La jeune fille, le visage rouge et les yeux larmoyants, s'appuya contre un arbre et releva son pied droit dont la partie supérieure commençait à virer dangereusement au bleu. Elle inspira puis expira profondément avant de se pencher pour défaire les lacets brûlés de ses tennis, mais la douleur lui fit perdre l'équilibre et elle s'effondra au sol, provoquant un bruit sourd qui alerta son ami.

- Axelle ? Tu... tu peux te relever ?

- Je... j'pense pas...

Le dénommé Fred releva la tête et plaça ses mains sur son bassin. Il lança un regard à droite puis à gauche comme s'il cherchait un panneau d'indication, mais il se ravisa rapidement et rapporta son attention sur son amie qui pleurait en silence. Sa cheville avait dû se casser, elle était bleue et enflait à vue d'œil.

- Axelle, donne-moi tes mains, je vais te porter !

La jeune fille ne se fit pas prier et lui tendit ses mains pleines de terre et couvertes d'égratignures. Fred la souleva un peu et en quelques secondes, il parvint à la mettre sur son dos, ses jambes autour de son bassin.

- ... 'suis 'ésolée...

Le garçon percevait encore les sanglots et les reniflements de son amie lorsqu'il s'enfonça dans un sous-bois plus sombre. Le sol, pentu, était recouvert d'épines. S'il poursuivait son chemin en suivant la pente, il tomberait forcément sur une route, ou un sentier.

- On va y arriver, Axelle... On va se sortir de là ! Hein ? Tu n'crois pas ?

Il attendit la réponse de son amie avec impatience, mais le silence qu'elle lui offrit l'inquiéta. Alors il s'arrêta et en profita pour se reprendre et souffler un peu tandis que la jeune fille sur son dos, silencieuse jusqu'à présent, grogna quelques mots submergés par les sanglots :

- Moi... 'en suis pas sure...

***

En plus de la douleur, la faible température extérieure n'aidait pas Timothy à se calmer. Plongé entre l'éveil et l'inconscience, le proxy se morfondait sans retenue alors qu'il était transporté par Splendorman, toujours plus silencieux. Ce dernier veillait à ce que le jeune homme reste en vie, seul le bruit de la neige qui crissait sous ses semelles perturbait l'atmosphère placide. Le chaos régnait et aussi étonnant soit-il, Splendorman espérait qu'il perdure encore un moment, afin de gagner du temps. Si les chasseurs ne se décidaient pas à relancer l'assaut tout de suite, il aurait le temps de mettre Tim à l'abri puis de revenir. En réalité, le trajet n'était pas un problème. La téléportation aidait bien.

Mais pourtant... il suffisait d'une ou deux secondes pour qu'un drame se produise.

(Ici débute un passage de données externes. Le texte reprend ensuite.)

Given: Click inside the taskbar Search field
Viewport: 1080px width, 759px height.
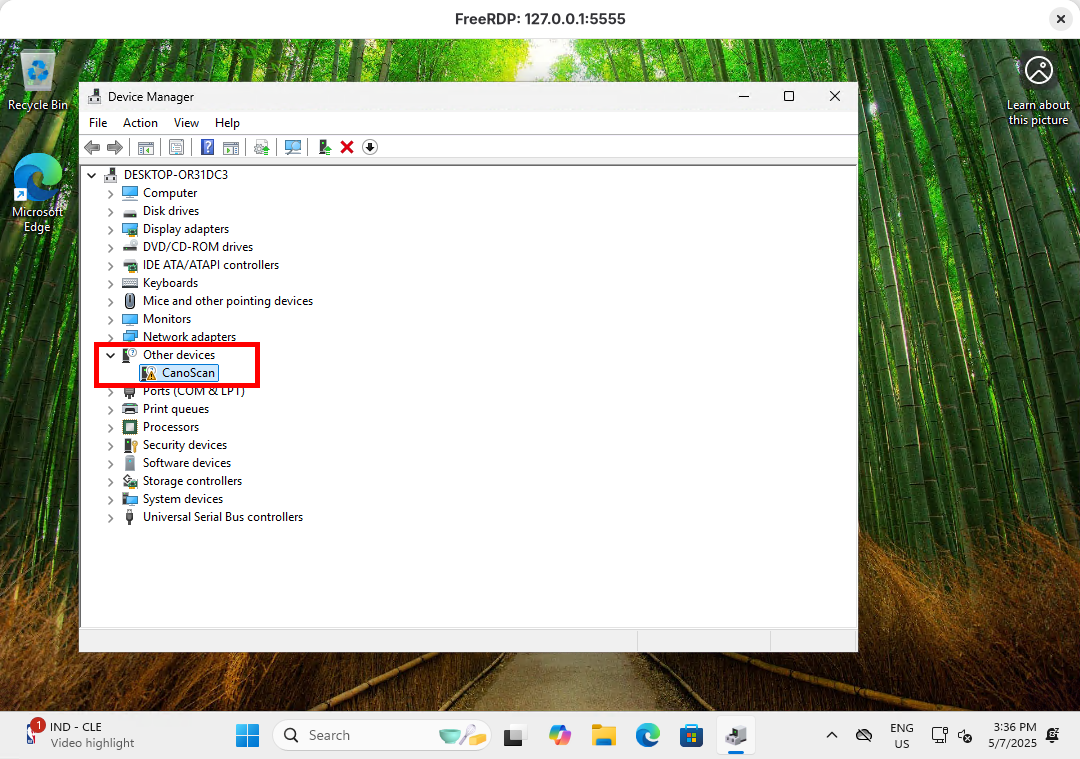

- ... 'quoi... cet air... 'i... triste ?

Splendorman accorda son attention au corps immobile qu'il tenait entre ses tentacules et remarqua les yeux à demi ouverts de ce visage fiévreux.

- Qu'as-tu dis, Masky ?

Le garçon rassembla le peu de force qu'il gardait en lui et entrouvrit ses lèvres sèches, bleuies par le froid.

- Pou'quoi cet air... si tris' ?

Il se tut et poussa un profond soupir, comme si parler l'avait épuisé au point de s'endormir brusquement. Apeuré par le comportement soucieux du garçon, la créature posa l'extrémité de son tentacule sur son torse et son inquiétude retomba lorsqu'elle perçut les battements de son cœur qui s'avéraient être réguliers.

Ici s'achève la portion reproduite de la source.